问题
More specifically I want to split a string on any non alpha-numeric character but in the case that the delimiter is not a white space I want to keept it. That is, to the input:
my_string = 'Hey, I\'m 9/11 7-11'
I want to get:
['Hey' , ',' , 'I' , "'" , 'm', '9' , '/' , '11', '7' , '-' , '11']
Without no whitespace as a list element.
I have tried the following:
re.split('([/\'\-_,.;])|\s', my_string)
But outputs:
['Hey', ',', '', None, 'I', "'", 'm', None, '9', '/', '11', None, '7', '-', '11']
How do I solve this without 'unnecessary' iterations?
Also I have some trouble with escaping the backslash character, since '\\\\'
does not seem to be working, any ideas on how to also solve this?
Thanks a lot.
回答1:
You may use
import re
my_string = "Hey, I'm 9/11 7-11"
print(re.findall(r'\w+|[^\w\s]', my_string))
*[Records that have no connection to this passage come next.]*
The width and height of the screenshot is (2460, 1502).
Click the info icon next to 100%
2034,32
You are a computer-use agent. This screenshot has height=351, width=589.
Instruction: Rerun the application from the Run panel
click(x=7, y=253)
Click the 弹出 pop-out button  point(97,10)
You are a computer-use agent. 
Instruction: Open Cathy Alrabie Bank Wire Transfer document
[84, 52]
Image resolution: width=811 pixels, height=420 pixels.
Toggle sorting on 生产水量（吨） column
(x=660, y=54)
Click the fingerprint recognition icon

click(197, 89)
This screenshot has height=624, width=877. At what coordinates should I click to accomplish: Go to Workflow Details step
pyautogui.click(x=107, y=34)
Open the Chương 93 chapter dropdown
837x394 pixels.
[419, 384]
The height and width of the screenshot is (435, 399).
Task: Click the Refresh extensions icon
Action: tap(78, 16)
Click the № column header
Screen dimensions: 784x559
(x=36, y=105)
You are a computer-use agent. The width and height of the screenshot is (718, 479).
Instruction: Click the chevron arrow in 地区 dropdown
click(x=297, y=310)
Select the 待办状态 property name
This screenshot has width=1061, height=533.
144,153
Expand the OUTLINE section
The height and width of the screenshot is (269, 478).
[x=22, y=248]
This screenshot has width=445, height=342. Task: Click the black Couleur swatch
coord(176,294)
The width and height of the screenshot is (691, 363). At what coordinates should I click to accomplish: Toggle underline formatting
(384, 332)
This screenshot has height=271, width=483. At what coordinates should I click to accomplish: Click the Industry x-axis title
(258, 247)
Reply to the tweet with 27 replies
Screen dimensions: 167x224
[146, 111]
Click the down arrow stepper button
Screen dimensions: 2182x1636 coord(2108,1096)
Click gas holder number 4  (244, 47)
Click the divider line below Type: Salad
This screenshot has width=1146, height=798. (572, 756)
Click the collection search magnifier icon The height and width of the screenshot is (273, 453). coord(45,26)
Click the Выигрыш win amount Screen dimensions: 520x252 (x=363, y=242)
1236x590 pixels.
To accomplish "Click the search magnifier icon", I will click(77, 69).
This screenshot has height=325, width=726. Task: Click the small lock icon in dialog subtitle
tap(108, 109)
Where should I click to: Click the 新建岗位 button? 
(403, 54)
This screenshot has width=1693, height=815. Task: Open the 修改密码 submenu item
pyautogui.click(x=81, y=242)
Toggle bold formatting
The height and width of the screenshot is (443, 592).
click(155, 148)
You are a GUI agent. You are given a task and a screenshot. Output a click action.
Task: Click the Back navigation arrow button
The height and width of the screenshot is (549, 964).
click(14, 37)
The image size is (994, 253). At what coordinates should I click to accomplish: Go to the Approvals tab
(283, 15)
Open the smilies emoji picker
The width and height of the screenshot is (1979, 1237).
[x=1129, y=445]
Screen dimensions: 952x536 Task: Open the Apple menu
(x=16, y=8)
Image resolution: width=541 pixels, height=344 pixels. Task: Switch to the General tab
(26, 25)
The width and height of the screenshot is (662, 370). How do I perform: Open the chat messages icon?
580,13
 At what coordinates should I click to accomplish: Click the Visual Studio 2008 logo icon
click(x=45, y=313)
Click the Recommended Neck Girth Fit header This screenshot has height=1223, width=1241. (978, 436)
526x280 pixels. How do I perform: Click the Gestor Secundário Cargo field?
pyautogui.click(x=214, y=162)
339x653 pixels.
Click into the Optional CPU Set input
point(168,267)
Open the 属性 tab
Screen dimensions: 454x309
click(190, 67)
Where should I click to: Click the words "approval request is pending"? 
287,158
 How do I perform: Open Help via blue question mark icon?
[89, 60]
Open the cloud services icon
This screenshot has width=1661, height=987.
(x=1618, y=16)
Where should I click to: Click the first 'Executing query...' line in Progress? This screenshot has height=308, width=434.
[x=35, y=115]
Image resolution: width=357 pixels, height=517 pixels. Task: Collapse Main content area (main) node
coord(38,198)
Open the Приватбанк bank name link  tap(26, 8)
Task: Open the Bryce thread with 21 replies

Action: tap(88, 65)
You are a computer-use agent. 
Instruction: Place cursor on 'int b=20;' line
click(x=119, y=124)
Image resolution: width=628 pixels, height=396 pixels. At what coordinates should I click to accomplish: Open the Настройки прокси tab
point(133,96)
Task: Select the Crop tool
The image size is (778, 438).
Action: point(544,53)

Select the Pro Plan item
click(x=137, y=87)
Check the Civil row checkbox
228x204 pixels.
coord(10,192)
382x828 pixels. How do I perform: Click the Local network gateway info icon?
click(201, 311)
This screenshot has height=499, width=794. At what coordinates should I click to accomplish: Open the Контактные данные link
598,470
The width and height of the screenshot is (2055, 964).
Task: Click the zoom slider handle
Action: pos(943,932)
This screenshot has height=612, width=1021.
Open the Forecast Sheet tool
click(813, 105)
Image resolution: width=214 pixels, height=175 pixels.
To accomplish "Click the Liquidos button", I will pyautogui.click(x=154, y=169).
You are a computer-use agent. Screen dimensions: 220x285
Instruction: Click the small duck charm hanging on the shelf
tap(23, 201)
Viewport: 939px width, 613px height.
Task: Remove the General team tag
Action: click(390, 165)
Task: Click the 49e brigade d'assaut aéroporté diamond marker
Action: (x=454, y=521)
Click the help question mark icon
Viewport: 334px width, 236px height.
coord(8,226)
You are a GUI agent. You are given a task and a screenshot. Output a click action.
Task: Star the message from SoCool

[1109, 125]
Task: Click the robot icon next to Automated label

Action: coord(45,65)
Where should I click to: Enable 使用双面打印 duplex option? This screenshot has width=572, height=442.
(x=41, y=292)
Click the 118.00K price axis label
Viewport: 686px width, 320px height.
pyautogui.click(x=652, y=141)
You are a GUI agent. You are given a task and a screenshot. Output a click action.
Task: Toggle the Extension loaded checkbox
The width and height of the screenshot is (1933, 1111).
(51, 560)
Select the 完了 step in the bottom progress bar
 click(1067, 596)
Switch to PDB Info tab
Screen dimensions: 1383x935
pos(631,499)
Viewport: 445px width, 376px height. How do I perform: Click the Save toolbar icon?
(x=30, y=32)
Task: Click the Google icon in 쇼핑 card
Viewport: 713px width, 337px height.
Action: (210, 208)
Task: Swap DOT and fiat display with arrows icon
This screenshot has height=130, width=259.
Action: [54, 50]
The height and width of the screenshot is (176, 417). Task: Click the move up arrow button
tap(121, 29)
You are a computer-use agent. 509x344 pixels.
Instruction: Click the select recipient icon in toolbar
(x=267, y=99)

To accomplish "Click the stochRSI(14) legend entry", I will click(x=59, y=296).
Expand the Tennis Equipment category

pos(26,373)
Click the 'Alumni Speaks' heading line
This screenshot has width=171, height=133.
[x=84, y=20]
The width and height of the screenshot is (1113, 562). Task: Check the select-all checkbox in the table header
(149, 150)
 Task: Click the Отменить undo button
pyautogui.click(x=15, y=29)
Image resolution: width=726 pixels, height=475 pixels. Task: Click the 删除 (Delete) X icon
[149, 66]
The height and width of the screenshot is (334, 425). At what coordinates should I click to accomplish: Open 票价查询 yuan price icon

# => ['Hey', ',', 'I', "'", 'm', '9', '/', '11', '7', '-', '11']
See the Python demo
The \w+|[^\w\s]
regex matches either 1+ word chars (letters, digits, _
symbols) or a single character other than a word and whitespace char.
BTW, to match a backslash with a regex, you need to use \\
in a raw string literal (r'\\'
) or 4 backslashes in a regular one ('\\\\'
). It is recommended to use raw string literals to define a regex pattern in Python.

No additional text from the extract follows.